PAN questiona participação de Portugal no comércio ilegal de Marfim

PAN questiona participação de Portugal no comércio ilegal de Marfim

No seguimento da recente investigação divulgada pela imprensa internacional, nomeadamente pelo The Guardian, que coloca países como a Bélgica, Bulgária, França, Alemanha, Irlanda, Itália, Países Baixos, Espanha, Reino Unido e Portugal no centro do comércio ilegal de marfim de elefantes recentemente abatidos, o PAN questionou o ministro do Ambiente, João Pedro Matos Fernandes, sobre se o Ministério tem conhecimento desta situação e sobre que medidas adotou ou tenciona adotar sobre esta matéria.

A organização de ativistas de defesa dos direitos dos animais, entre outras causas, Avaaz, expôs em frente à Comissão Europeia, 80 peças de marfim ilegal, adquiridas em dez Estados-membros da União Europeia, incluindo Portugal.
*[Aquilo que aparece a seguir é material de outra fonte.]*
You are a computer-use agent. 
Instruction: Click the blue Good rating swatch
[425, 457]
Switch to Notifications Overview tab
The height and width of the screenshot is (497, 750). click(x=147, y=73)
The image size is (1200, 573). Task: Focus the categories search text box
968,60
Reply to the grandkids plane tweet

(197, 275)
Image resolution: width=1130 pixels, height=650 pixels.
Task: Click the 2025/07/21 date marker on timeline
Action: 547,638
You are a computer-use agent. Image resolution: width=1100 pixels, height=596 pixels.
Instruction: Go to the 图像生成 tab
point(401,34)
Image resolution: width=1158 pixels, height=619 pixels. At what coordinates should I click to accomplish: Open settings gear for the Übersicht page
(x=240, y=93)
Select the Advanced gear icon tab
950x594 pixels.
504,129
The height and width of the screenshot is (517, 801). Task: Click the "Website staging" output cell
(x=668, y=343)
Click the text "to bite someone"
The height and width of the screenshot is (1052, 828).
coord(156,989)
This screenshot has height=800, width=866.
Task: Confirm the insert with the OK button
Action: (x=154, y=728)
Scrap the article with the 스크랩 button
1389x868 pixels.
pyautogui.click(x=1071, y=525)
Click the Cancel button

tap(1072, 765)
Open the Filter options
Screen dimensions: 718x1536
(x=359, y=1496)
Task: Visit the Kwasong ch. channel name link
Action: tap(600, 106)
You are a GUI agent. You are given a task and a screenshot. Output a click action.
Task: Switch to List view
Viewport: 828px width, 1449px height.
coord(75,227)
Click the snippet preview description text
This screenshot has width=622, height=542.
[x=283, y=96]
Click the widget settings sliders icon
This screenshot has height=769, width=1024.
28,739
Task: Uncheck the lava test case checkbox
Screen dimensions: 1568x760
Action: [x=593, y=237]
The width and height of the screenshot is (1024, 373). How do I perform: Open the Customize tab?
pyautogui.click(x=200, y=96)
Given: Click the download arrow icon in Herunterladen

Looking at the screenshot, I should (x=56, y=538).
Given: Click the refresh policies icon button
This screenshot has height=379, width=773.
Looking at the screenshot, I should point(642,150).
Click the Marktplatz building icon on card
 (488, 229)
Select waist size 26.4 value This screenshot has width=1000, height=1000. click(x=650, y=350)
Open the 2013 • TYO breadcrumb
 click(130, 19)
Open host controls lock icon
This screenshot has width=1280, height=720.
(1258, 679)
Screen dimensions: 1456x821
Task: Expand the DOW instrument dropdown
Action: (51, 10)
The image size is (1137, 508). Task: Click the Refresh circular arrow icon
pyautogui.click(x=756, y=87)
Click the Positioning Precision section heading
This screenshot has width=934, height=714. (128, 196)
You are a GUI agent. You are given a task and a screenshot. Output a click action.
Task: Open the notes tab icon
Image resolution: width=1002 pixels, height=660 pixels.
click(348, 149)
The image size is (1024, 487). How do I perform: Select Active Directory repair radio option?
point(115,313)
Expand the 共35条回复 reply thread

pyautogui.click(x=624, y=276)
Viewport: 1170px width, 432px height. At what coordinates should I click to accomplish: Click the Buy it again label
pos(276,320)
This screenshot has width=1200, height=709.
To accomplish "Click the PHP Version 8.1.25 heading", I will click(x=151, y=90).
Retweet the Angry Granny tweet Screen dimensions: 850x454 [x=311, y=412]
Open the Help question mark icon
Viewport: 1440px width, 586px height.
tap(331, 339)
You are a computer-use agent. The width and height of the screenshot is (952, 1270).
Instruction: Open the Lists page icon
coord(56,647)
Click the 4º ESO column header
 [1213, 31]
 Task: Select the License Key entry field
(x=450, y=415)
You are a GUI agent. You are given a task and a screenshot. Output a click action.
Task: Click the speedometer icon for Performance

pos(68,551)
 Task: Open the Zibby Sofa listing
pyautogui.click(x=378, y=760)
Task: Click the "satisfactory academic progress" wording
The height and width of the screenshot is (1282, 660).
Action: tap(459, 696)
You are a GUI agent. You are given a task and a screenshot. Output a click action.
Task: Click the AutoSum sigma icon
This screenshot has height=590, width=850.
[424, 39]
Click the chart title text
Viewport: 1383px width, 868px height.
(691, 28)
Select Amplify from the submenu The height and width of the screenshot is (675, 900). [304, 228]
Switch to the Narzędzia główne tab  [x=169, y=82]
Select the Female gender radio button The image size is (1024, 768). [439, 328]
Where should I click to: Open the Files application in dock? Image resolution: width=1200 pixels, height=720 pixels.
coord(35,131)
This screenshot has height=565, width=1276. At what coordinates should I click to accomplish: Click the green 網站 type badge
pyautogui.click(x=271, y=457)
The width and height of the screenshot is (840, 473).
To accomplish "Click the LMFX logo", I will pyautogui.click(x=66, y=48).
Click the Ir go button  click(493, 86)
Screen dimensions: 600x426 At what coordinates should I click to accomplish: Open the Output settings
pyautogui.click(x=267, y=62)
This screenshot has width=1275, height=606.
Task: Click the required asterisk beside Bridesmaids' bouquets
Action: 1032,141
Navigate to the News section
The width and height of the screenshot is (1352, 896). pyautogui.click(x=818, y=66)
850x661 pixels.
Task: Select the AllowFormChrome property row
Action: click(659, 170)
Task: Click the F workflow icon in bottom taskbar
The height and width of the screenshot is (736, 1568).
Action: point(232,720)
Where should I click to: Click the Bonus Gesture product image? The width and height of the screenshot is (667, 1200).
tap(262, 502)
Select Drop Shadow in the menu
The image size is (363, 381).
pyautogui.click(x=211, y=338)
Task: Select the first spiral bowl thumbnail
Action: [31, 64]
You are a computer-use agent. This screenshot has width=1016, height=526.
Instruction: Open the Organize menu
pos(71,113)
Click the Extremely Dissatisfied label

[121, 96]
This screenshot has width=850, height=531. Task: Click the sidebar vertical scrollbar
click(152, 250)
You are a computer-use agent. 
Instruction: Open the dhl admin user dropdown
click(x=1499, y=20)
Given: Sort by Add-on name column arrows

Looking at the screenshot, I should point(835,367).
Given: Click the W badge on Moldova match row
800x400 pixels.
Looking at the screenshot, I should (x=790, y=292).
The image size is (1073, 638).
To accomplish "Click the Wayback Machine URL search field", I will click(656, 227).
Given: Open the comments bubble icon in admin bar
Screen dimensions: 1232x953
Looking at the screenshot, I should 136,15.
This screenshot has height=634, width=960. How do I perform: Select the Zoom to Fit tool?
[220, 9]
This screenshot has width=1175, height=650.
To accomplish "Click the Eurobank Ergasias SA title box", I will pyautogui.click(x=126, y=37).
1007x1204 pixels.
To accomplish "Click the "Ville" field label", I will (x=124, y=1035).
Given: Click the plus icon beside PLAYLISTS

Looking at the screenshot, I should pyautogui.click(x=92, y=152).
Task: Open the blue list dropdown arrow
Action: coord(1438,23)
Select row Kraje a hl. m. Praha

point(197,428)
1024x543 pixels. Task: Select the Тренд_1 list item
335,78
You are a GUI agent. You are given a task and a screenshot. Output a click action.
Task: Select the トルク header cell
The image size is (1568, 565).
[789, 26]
Submetidas a estudos na Universidade de Oxford (Reino Unido), 75 por cento das peças foram classificadas como ilegais.

Os ativistas explicam que a legislação europeia permite exceções à proibição global em vigor e que estas falhas na lei estão a ser aproveitadas para matar mais animais. A legislação europeia permite o comércio livre de peças anteriores a 1947 ou das peças que tenham um certificado de origem entre essa data e 1990. De acordo com os dados públicos desta instituição mais de 30 mil elefantes são mortos, anualmente, pelos dentes de marfim, numa média de 55 por dia.